Clima, fallita la Conferenza di Doha

Solo un documento di transizione e la conferma del protocollo di Kyoto. Si rinnovano gli allarmi rivolti alle Nazioni più ricche da parte degli ambientalisti.

13/12/2012
Il ministro italiano dell'Ambiente, Corrado Clini, interviene alla Conferenza di Doha.  Nella foto di copertina (Reuters): un contadino cinese lavora una terra riarsa dall'effetto serra e dal sempre più aggressivo processo di desertificazione.
Il ministro italiano dell'Ambiente, Corrado Clini, interviene alla Conferenza di Doha. Nella foto di copertina (Reuters): un contadino cinese lavora una terra riarsa dall'effetto serra e dal sempre più aggressivo processo di desertificazione.

La diciottesima conferenza sui cambiamenti climatici, a Doha, in Qatar, si chiude con l’ennesimo documento di transizione, che dovrebbe spalancare le porte ai prossimi accordi internazionali sulle politiche ambientali. Un nuovo rinvio, quindi, dopo i fallimenti di Copenhagen, Cancun e Durban. L’unica luce verde, fino al 2020, sarà il protocollo di Kyoto, la cui prima fase terminerà il 31 dicembre.

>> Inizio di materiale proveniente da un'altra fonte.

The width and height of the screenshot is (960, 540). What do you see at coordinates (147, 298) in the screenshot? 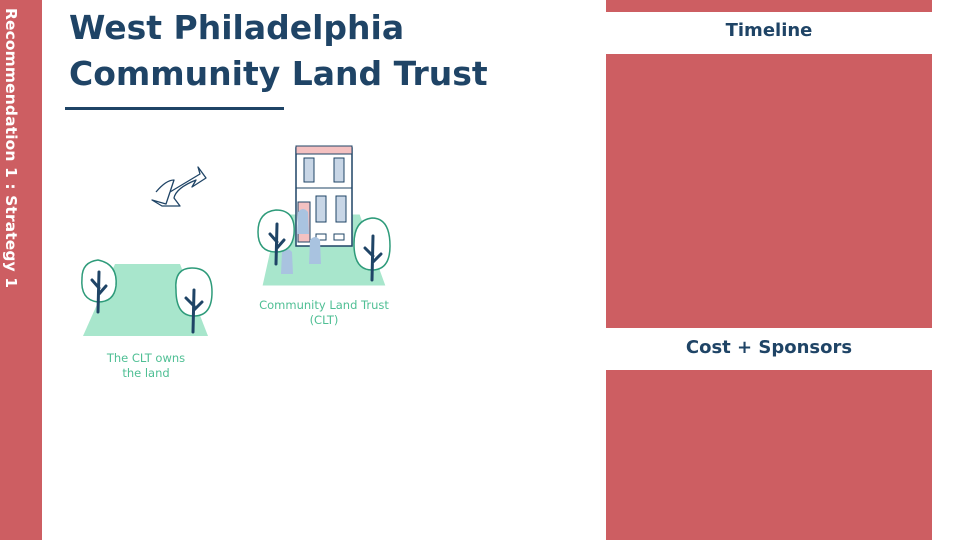
I see `land-parcel-illustration` at bounding box center [147, 298].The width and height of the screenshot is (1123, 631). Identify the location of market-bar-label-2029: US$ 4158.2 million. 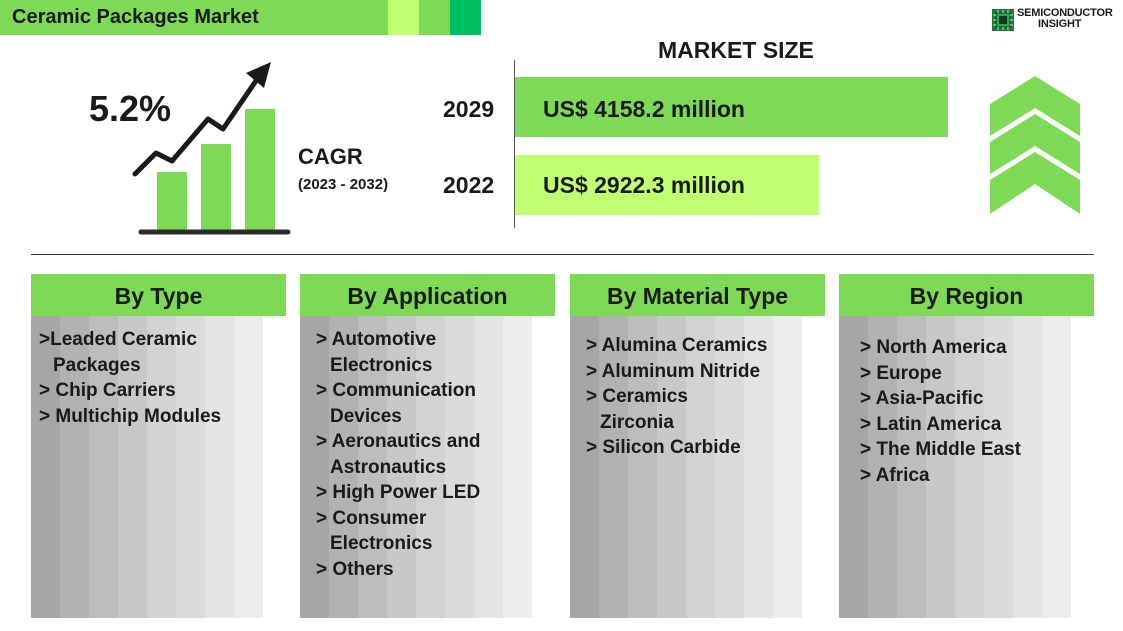
(644, 109).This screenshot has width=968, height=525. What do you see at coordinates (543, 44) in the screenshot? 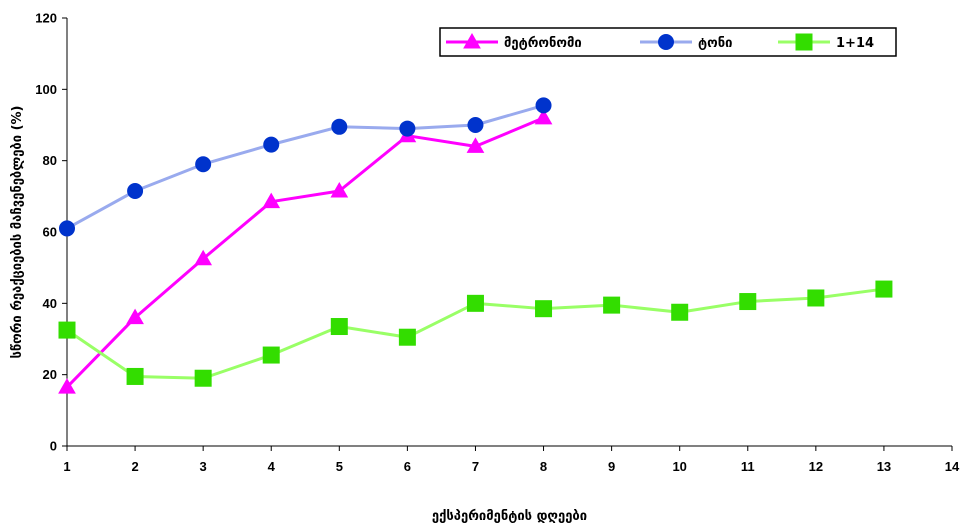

Diversi Paesi, tra cui Canada, Giappone e Russia, hanno rifiutato di partecipare alla seconda fase di Kyoto; così gli sforzi di Unione europea, Australia e delle altre nazioni che hanno siglato il Kyoto2, rischiano di portare a poco. Il protocollo coprirà appena il 15% delle emissioni complessive di Co2, troppo poco per contenere entro due gradi centigradi il surriscaldamento terrestre.

Di questo avviso è il ministro dell’Ambiente Corrado Clini: «I Paesi Ue, la Norvegia, la Svizzera e l’Australia si sono impegnate a ridurre le emissioni del 18%, ma insieme contano per il 20% delle emissioni globali, mentre gli altri non hanno impegni. Si sarebbe potuto ottenere di più se gli Usa, dopo la rielezione di Obama, avessero preso degli impegni, ma ci dicono che sono bloccati dal Congresso a maggioranza repubblicana». A pesare sul risultato è la crisi: «Molti hanno messo i cambiamenti climatici in basso nell’agenda, con la scusa della crisi  – ha sottolineato Clini  – ma è un errore, perché i disastri causati dai cambiamenti climatici mettono a rischio anche l’economia, quindi i due discorsi vanno portati avanti assieme».

Un'immagine dell'inquinamento con cui il mondo deve fare i conti, oggi. Foto Reuters.
Un'immagine dell'inquinamento con cui il mondo deve fare i conti, oggi. Foto Reuters.

Il Wwf, dal canto suo, ha chiesto ai Governi di assumere piani di rapida decarbonizzazione e di avere il necessario coraggio nei negoziati internazionali. Maria Grazia Midulla, responsabile clima ed energia del Wwf Italia, ha seguito in Qatar la conferenza: «Gli egoismi e i veti di alcuni Paesi non fanno vincere nessuno ma fanno perdere tutti. Così il piatto è vuoto d’impegni di riduzione delle emissioni e di sostegno finanziario per i Paesi più vulnerabili, che vanno aiutati a svilupparsi senza inquinare. Il risultato positivo è il rinnovo del protocollo di Kyoto, unico strumento legale obbligatorio in vigore. Tuttavia, preoccupa la palese incapacità dei governi di assumere una vera leadership per affrontare la più grave minaccia per il pianeta».

Anche Greenpeace parla senza mezzi termini di fallimento. «Chiediamo ai politici: su quale pianeta vivete? Non su quello in cui le persone muoiono per alluvioni, tempeste e siccità. E neppure su quello in cui le energie rinnovabili stanno crescendo rapidamente e limiti e vincoli vengono progressivamente opposti all’uso delle fonti sporche come il carbone», ha dichiarato Kumi Naidoo, sudafricano, alla guida di Greenpeace International. Il tifone Pablo, nelle Filippine, ha mostrato i costi dei cambiamenti climatici in termini di vite umane. Gli Stati Uniti rimangono fuori dal protocollo, nonostante i disastri dell’uragano Sandy e un’opinione pubblica sempre più schierata sul tema dei cambiamenti climatici. Le grandi economie emergenti come Cina, India, Sudafrica e Brasile ancora non dimostrano il loro potenziale positivo d’intervento. Un buon esempio, piuttosto, è quello dalla Repubblica Dominicana che, non avendo neppure una minima parte delle risorse economiche dei Paesi ricchi, si è impegnata a ridurre del 25% le emissioni di gas serra al 2030 rispetto ai livelli del 1990, unilateralmente e attraverso fondi nazionali.